Challenges of delivering reproductive health services to forced displaced populations

2021 
Background Of the 80 million forced displaced persons worldwide, women and children bear greater morbidity and mortality, especially in conflict-affected regions. This is due to disruption in health service provision, breakdown of social institutions and increase in sexual and gender-based violence. Reproductive health (RH) service delivery as part of humanitarian health cluster services is outlined in the Minimum Initial Service Package (MISP). This study explores the challenges of delivering RH services to forced-displaced populations, focussing on field level stakeholders in humanitarian settings. Methods Qualitative semi-structured interviews were conducted with stakeholders from non-governmental and United Nations agencies involved in delivering RH services to conflict-affected populations. Additionally, a scoping review, using the Arksey and O'Malley framework, of the literature was also conducted reviewing challenges of delivering RH programmes to women in forced displaced populations. An inductive and deductive thematic approach was used in data analysis. Results Eleven key informants (KIs) were interviewed from six conflict-affected countries including Syria, Afghanistan and Libya. Main emerging themes were: 1. Poor awareness of international guidelines (including the MISP) 2. Service provision barriers including lack of human resources 3. Attitudes towards SRH and women's rights 4. Disruption of health services due to COVID-19. Conclusions This study has highlighted the main challenges that the humanitarian actors delivering RH programmes in conflict-affected settings face.
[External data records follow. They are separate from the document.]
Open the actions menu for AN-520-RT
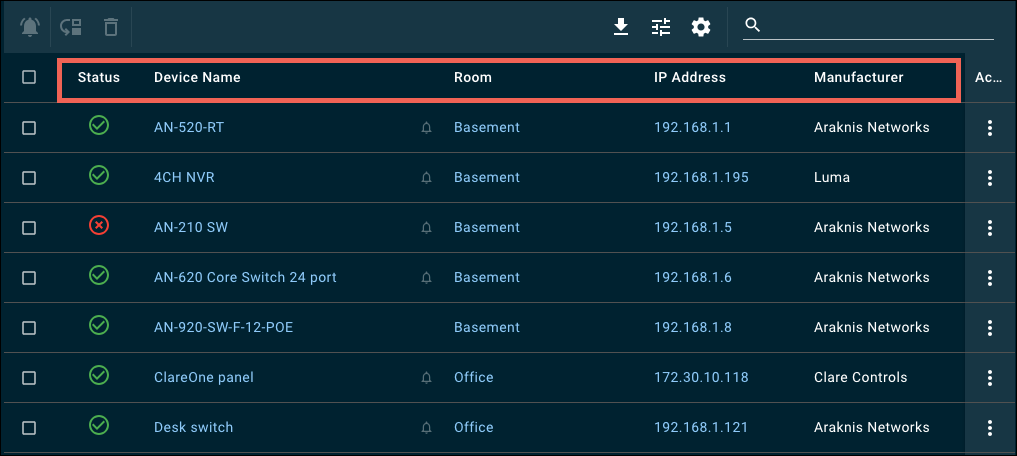1017x456 pixels. [x=990, y=128]
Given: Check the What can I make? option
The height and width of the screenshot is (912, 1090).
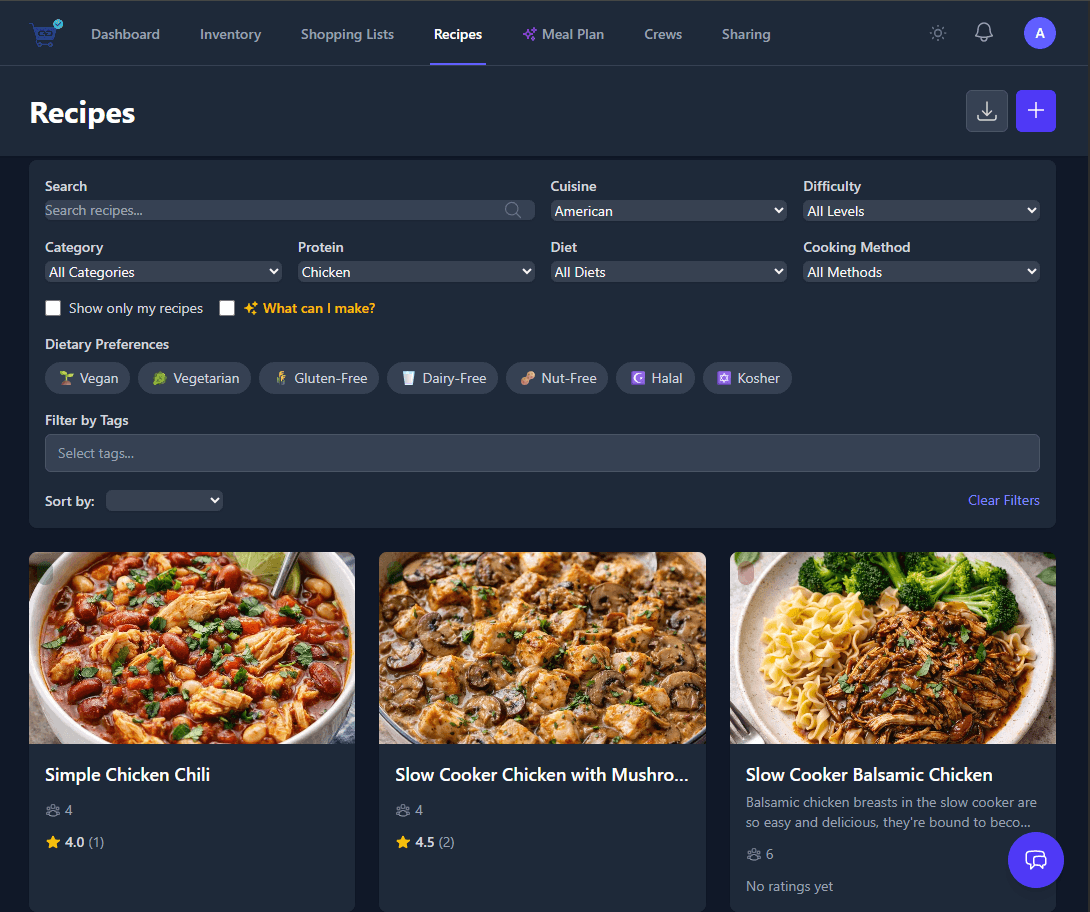Looking at the screenshot, I should point(227,308).
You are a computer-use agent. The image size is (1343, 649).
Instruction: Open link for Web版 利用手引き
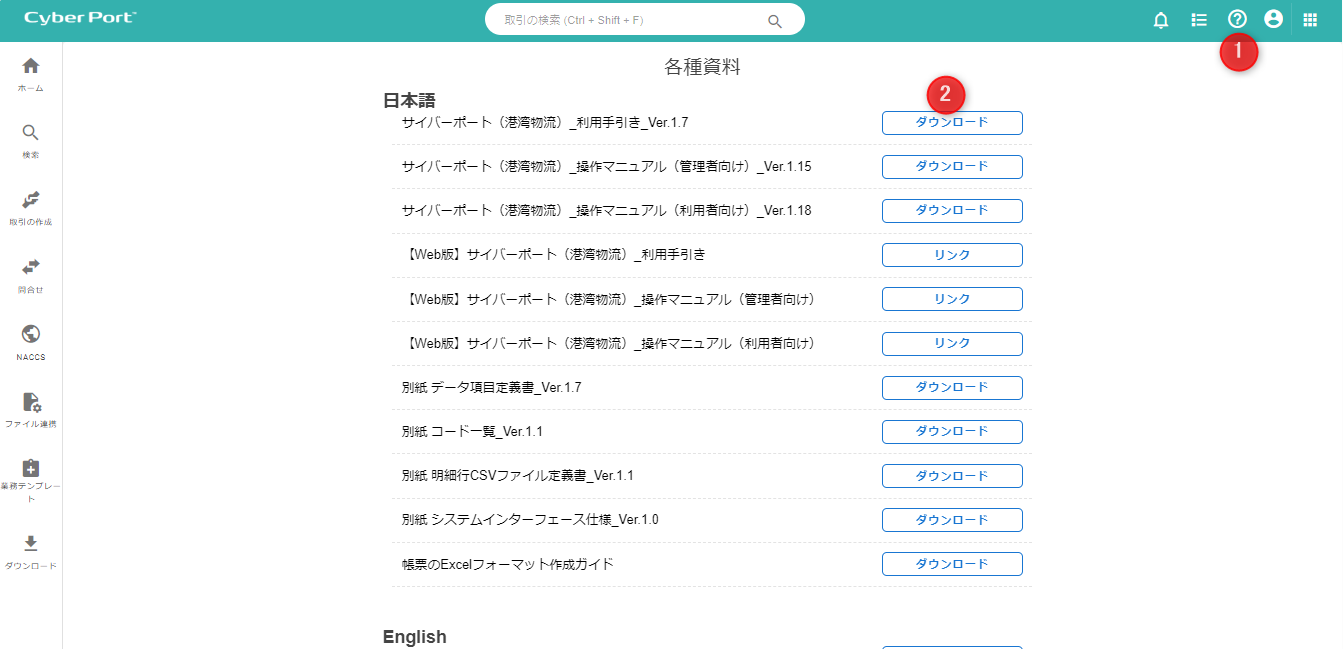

Implementation of international guidelines remains a key barrier. Key policy recommendations would be to standardise training for all RH providers, prioritise training in the MISP and address cultural attitudes towards RH. Further research exploring the use of WHO's essential medicines for RH and the long-term impact of COVID-19 on forced displaced females needs to be conducted. Key messages Providing basic essential reproductive health services to conflict affected populations remains a challenge, including implementation of standardised international guidance through the MISP. One key policy recommendation would be to prioritise training in MISP for conflict-affected humanitarian settings to ensure it is offered as part of the essential package.